Exercise directions> So that the copy matches the original, write out every entry exactly.
========================
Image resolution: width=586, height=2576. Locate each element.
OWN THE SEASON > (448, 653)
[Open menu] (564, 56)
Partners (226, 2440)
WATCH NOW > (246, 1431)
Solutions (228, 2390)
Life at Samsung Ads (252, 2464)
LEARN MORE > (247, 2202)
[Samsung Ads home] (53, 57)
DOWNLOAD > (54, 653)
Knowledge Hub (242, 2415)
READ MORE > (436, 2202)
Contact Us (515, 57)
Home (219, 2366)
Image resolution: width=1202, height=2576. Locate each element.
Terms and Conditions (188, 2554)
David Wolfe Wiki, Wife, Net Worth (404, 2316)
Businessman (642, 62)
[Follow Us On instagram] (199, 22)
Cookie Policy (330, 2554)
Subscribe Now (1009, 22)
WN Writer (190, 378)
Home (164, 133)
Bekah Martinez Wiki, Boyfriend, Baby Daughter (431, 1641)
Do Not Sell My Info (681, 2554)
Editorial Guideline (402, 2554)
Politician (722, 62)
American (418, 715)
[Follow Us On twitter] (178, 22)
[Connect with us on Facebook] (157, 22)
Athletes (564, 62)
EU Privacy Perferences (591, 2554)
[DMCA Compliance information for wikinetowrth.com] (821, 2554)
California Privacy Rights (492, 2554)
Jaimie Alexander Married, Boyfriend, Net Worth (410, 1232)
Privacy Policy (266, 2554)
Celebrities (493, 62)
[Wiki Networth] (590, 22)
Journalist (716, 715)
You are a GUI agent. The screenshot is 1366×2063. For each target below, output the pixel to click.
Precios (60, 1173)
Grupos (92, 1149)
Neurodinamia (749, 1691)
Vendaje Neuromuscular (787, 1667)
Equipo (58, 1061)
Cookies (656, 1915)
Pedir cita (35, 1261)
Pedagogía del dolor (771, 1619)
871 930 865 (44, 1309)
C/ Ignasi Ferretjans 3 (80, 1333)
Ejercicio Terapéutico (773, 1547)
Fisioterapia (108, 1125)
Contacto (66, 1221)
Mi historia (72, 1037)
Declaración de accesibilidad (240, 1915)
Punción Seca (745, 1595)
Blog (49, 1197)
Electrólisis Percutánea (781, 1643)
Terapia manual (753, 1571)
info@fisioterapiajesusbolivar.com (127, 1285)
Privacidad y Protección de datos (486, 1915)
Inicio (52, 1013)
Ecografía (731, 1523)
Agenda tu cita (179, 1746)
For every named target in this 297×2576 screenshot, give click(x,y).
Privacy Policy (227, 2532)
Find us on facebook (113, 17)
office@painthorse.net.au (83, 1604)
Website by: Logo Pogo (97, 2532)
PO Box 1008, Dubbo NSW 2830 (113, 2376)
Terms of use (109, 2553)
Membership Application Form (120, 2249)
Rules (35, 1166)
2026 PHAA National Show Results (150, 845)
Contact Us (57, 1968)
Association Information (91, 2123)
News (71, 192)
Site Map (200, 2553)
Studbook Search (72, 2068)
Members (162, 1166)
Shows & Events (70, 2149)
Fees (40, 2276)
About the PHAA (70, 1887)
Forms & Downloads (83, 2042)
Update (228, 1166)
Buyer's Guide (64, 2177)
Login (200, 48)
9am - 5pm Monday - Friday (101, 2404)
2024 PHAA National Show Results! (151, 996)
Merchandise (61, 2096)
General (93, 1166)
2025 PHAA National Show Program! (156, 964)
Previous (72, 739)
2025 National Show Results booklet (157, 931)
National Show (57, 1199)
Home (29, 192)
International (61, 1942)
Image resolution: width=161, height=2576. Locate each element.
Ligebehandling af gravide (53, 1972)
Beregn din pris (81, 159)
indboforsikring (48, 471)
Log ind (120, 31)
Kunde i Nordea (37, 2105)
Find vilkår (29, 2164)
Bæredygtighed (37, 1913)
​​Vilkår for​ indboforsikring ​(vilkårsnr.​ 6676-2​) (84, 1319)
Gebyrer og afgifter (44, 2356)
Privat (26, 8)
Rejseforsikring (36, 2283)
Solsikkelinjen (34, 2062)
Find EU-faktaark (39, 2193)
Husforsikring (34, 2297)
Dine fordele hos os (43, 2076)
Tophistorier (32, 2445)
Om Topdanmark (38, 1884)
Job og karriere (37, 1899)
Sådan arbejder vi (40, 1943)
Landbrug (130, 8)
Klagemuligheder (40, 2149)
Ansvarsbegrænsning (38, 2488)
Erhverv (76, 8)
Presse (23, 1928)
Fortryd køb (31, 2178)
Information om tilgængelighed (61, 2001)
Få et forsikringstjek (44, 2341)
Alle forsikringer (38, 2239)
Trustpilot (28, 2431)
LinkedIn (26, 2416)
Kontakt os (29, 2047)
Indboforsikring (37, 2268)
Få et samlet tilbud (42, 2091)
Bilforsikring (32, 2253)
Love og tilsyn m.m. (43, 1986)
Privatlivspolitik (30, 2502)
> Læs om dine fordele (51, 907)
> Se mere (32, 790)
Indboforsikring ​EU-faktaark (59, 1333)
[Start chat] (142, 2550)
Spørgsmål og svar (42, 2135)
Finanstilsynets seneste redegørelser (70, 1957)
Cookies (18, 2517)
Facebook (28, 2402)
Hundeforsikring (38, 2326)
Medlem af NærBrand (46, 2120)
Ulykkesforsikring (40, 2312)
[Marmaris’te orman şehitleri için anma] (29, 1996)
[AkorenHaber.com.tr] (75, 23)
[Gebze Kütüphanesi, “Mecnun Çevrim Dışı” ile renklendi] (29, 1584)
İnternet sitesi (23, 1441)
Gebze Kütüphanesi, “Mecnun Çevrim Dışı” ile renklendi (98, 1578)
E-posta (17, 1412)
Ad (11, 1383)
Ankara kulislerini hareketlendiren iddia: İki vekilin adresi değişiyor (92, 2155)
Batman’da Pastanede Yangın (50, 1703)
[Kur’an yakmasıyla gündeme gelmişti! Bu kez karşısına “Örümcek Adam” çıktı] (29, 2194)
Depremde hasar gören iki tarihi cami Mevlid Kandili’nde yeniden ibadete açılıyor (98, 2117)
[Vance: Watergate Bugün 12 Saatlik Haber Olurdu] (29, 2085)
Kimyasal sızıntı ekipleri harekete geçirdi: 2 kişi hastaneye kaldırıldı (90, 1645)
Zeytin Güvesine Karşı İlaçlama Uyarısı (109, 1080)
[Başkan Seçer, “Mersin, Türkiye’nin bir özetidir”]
========================
Your solution>
Image resolution: width=586, height=2576. Locate each element.
OWN THE SEASON > (448, 653)
[Open menu] (564, 56)
Partners (226, 2440)
WATCH NOW > (246, 1431)
Solutions (228, 2390)
Life at Samsung Ads (252, 2464)
LEARN MORE > (247, 2202)
[Samsung Ads home] (53, 57)
DOWNLOAD > (54, 653)
Knowledge Hub (242, 2415)
READ MORE > (436, 2202)
Contact Us (515, 57)
Home (219, 2366)
Image resolution: width=1202, height=2576. Locate each element.
Terms and Conditions (188, 2554)
David Wolfe Wiki, Wife, Net Worth (404, 2316)
Businessman (642, 62)
[Follow Us On instagram] (199, 22)
Cookie Policy (330, 2554)
Subscribe Now (1009, 22)
WN Writer (190, 378)
Home (164, 133)
Bekah Martinez Wiki, Boyfriend, Baby Daughter (431, 1641)
Do Not Sell My Info (681, 2554)
Editorial Guideline (402, 2554)
Politician (722, 62)
American (418, 715)
[Follow Us On twitter] (178, 22)
[Connect with us on Facebook] (157, 22)
Athletes (564, 62)
EU Privacy Perferences (591, 2554)
[DMCA Compliance information for wikinetowrth.com] (821, 2554)
California Privacy Rights (492, 2554)
Jaimie Alexander Married, Boyfriend, Net Worth (410, 1232)
Privacy Policy (266, 2554)
Celebrities (493, 62)
[Wiki Networth] (590, 22)
Journalist (716, 715)
You are a GUI agent. The screenshot is 1366×2063. For each target below, output the pixel to click.
Precios (60, 1173)
Grupos (92, 1149)
Neurodinamia (749, 1691)
Vendaje Neuromuscular (787, 1667)
Equipo (58, 1061)
Cookies (656, 1915)
Pedir cita (35, 1261)
Pedagogía del dolor (771, 1619)
871 930 865 (44, 1309)
C/ Ignasi Ferretjans 3 (80, 1333)
Ejercicio Terapéutico (773, 1547)
Fisioterapia (108, 1125)
Contacto (66, 1221)
Mi historia (72, 1037)
Declaración de accesibilidad (240, 1915)
Punción Seca (745, 1595)
Blog (49, 1197)
Electrólisis Percutánea (781, 1643)
Terapia manual (753, 1571)
info@fisioterapiajesusbolivar.com (127, 1285)
Privacidad y Protección de datos (486, 1915)
Inicio (52, 1013)
Ecografía (731, 1523)
Agenda tu cita (179, 1746)
For every named target in this 297×2576 screenshot, give click(x,y).
Privacy Policy (227, 2532)
Find us on facebook (113, 17)
office@painthorse.net.au (83, 1604)
Website by: Logo Pogo (97, 2532)
PO Box 1008, Dubbo NSW 2830 (113, 2376)
Terms of use (109, 2553)
Membership Application Form (120, 2249)
Rules (35, 1166)
2026 PHAA National Show Results (150, 845)
Contact Us (57, 1968)
Association Information (91, 2123)
News (71, 192)
Site Map (200, 2553)
Studbook Search (72, 2068)
Members (162, 1166)
Shows & Events (70, 2149)
Fees (40, 2276)
About the PHAA (70, 1887)
Forms & Downloads (83, 2042)
Update (228, 1166)
Buyer's Guide (64, 2177)
Login (200, 48)
9am - 5pm Monday - Friday (101, 2404)
2024 PHAA National Show Results! (151, 996)
Merchandise (61, 2096)
General (93, 1166)
2025 PHAA National Show Program! (156, 964)
Previous (72, 739)
2025 National Show Results booklet (157, 931)
National Show (57, 1199)
Home (29, 192)
International (61, 1942)
Image resolution: width=161, height=2576. Locate each element.
Ligebehandling af gravide (53, 1972)
Beregn din pris (81, 159)
indboforsikring (48, 471)
Log ind (120, 31)
Kunde i Nordea (37, 2105)
Find vilkår (29, 2164)
Bæredygtighed (37, 1913)
​​Vilkår for​ indboforsikring ​(vilkårsnr.​ 6676-2​) (84, 1319)
Gebyrer og afgifter (44, 2356)
Privat (26, 8)
Rejseforsikring (36, 2283)
Solsikkelinjen (34, 2062)
Find EU-faktaark (39, 2193)
Husforsikring (34, 2297)
Dine fordele hos os (43, 2076)
Tophistorier (32, 2445)
Om Topdanmark (38, 1884)
Job og karriere (37, 1899)
Sådan arbejder vi (40, 1943)
Landbrug (130, 8)
Klagemuligheder (40, 2149)
Ansvarsbegrænsning (38, 2488)
Erhverv (76, 8)
Presse (23, 1928)
Fortryd køb (31, 2178)
Information om tilgængelighed (61, 2001)
Få et forsikringstjek (44, 2341)
Alle forsikringer (38, 2239)
Trustpilot (28, 2431)
LinkedIn (26, 2416)
Kontakt os (29, 2047)
Indboforsikring (37, 2268)
Få et samlet tilbud (42, 2091)
Bilforsikring (32, 2253)
Love og tilsyn m.m. (43, 1986)
Privatlivspolitik (30, 2502)
> Læs om dine fordele (51, 907)
> Se mere (32, 790)
Indboforsikring ​EU-faktaark (59, 1333)
[Start chat] (142, 2550)
Spørgsmål og svar (42, 2135)
Finanstilsynets seneste redegørelser (70, 1957)
Cookies (18, 2517)
Facebook (28, 2402)
Hundeforsikring (38, 2326)
Medlem af NærBrand (46, 2120)
Ulykkesforsikring (40, 2312)
[Marmaris’te orman şehitleri için anma] (29, 1996)
[AkorenHaber.com.tr] (75, 23)
[Gebze Kütüphanesi, “Mecnun Çevrim Dışı” ile renklendi] (29, 1584)
İnternet sitesi (23, 1441)
Gebze Kütüphanesi, “Mecnun Çevrim Dışı” ile renklendi (98, 1578)
E-posta (17, 1412)
Ad (11, 1383)
Ankara kulislerini hareketlendiren iddia: İki vekilin adresi değişiyor (92, 2155)
Batman’da Pastanede Yangın (50, 1703)
[Kur’an yakmasıyla gündeme gelmişti! Bu kez karşısına “Örümcek Adam” çıktı] (29, 2194)
Depremde hasar gören iki tarihi cami Mevlid Kandili’nde yeniden ibadete açılıyor (98, 2117)
[Vance: Watergate Bugün 12 Saatlik Haber Olurdu] (29, 2085)
Kimyasal sızıntı ekipleri harekete geçirdi: 2 kişi hastaneye kaldırıldı (90, 1645)
Zeytin Güvesine Karşı İlaçlama Uyarısı (109, 1080)
[Başkan Seçer, “Mersin, Türkiye’nin bir özetidir”]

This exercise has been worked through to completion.